Published 17 May 2004

Observations on ID cards

Even after 30-odd years in Britain, there are things I still find baffling about this country. You can probably guess what most of them are: pickled eggs, wearing socks with sandals, William Rees-Mogg, that sort of thing. However, in common with most other Europeans, I also do not entirely understand, first, the widespread opposition to the introduction of identity cards, and, second, that the opposition should include so many left-wing commentators.

It's not that I believe ID cards are a particularly good (or bad) thing, though most continental Europeans would probably find daily life slightly less convenient without them. Rather, I believe they are a particularly irrelevant thing. I do recognise that ID cards could be used by the police as an excuse to harass vulnerable people such as refugees and asylum-seekers. But that is a very specific, and ultimately fixable, issue. My problem relates more to civil liberties taken as a whole and in general.

The most common argument I have heard against ID cards goes roughly like this. In the absence of a written constitution and a Bill of Rights, the state has no right to retain information on its citizens simply for the purposes of identification. Citizens are obliged to reveal their identity only in two sets of circumstances: when they want access to particular state provisions, and when they have committed a crime. The rest is (or should be) silence, anonymity and freedom.

First of all, this argument seems to me bizarre. It suggests that the citizens of an advanced industrial nation are, in effect, a merry band of forest-dwelling freemen, emerging into the glare of state supervision only as and when they damn well please, and who then slip back into some strange state of anonymous liberty.

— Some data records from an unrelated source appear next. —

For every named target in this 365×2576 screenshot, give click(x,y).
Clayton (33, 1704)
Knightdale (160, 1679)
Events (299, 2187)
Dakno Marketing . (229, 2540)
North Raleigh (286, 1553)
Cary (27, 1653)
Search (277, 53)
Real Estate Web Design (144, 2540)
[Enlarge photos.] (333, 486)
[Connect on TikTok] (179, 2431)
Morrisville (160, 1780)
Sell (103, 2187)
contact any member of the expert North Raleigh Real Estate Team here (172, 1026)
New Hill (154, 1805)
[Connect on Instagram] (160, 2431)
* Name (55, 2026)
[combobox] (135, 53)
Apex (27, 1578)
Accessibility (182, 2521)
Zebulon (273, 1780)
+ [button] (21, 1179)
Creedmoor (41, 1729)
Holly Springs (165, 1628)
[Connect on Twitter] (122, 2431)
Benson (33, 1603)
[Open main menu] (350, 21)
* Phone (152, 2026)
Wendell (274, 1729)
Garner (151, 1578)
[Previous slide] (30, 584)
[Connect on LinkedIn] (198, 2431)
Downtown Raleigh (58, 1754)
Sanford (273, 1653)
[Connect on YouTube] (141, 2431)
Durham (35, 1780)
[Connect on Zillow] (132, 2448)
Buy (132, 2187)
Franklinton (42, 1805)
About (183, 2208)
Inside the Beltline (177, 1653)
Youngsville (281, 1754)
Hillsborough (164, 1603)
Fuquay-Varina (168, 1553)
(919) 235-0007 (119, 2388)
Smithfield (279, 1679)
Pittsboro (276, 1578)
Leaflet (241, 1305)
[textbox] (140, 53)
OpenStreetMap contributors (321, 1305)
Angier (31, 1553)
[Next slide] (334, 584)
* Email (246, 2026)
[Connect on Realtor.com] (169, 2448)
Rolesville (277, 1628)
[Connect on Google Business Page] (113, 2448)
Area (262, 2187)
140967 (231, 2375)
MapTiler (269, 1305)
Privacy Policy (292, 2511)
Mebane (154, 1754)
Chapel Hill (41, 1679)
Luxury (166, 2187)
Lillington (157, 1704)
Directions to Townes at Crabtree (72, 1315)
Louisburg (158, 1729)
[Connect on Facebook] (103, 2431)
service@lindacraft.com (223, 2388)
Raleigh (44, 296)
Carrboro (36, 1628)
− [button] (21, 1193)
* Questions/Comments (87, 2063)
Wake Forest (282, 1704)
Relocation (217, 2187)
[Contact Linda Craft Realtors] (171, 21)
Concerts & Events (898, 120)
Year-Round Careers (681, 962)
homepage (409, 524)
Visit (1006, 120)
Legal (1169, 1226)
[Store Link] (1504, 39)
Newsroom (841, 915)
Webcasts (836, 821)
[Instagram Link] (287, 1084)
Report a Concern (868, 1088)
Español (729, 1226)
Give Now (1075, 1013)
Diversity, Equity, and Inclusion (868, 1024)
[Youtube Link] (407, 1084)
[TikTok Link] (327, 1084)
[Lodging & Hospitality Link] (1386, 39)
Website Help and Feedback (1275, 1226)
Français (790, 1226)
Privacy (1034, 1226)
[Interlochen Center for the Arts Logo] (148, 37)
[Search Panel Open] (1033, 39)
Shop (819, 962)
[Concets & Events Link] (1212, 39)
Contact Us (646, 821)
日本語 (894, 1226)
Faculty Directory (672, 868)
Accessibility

However, the argument also ignores at least two pertinent facts. First, there are so many points of contact - daily, even hourly - between citizen and state that it is, to all intents and purposes, impossible to exist without revealing your identity. Second, those who have an interest in knowing who you are, and who possess the means to know it, know who you are already. In fact, they probably know where you live, too.

The proper response, therefore, is to insist on an equivalent, reciprocal and legally ensured access to knowledge about who exactly "they" are, and what exactly is the nature of their business with you. Call it "reverse supervision". Call it a Bill of Rights.

I grew up in Sweden, a broadly social-democratic political setting typical of much of the Continent, where the constant interaction between citizen and state is in itself no particular cause for alarm, so long as the law and the constitution are robust enough to allow the citizen a sufficient degree of transparency, protection and, ultimately, redress. In other words, the problem is not that the state knows your identity, and in some instances has a right to ask you to prove it, but rather, what it does with that knowledge, and what you know about what it does.

I have tried on occasion to adopt the anti-ID-card argument as my own, because it has all the accoutrements of a thought-through libertarian stance, and rings all the bells as a civil-rights and anti-statist response. It sounds right - particularly so in the past few years, when civil liberties have been pushed ever further into the margins, while daily life and personal space seem to be increasingly hardening into issues of law and order.

But I find that the ID card question keeps shrinking back into a simple matter of a piece of plastic. If any civil-rights stick has a wrong end, surely this is it. All the energies needed these days to protect civil liberties would be better spent on arguing for increased openness and accountability on the part of the state - not on the fantasy that, if you sit perfectly still over there in the corner, they might not notice you.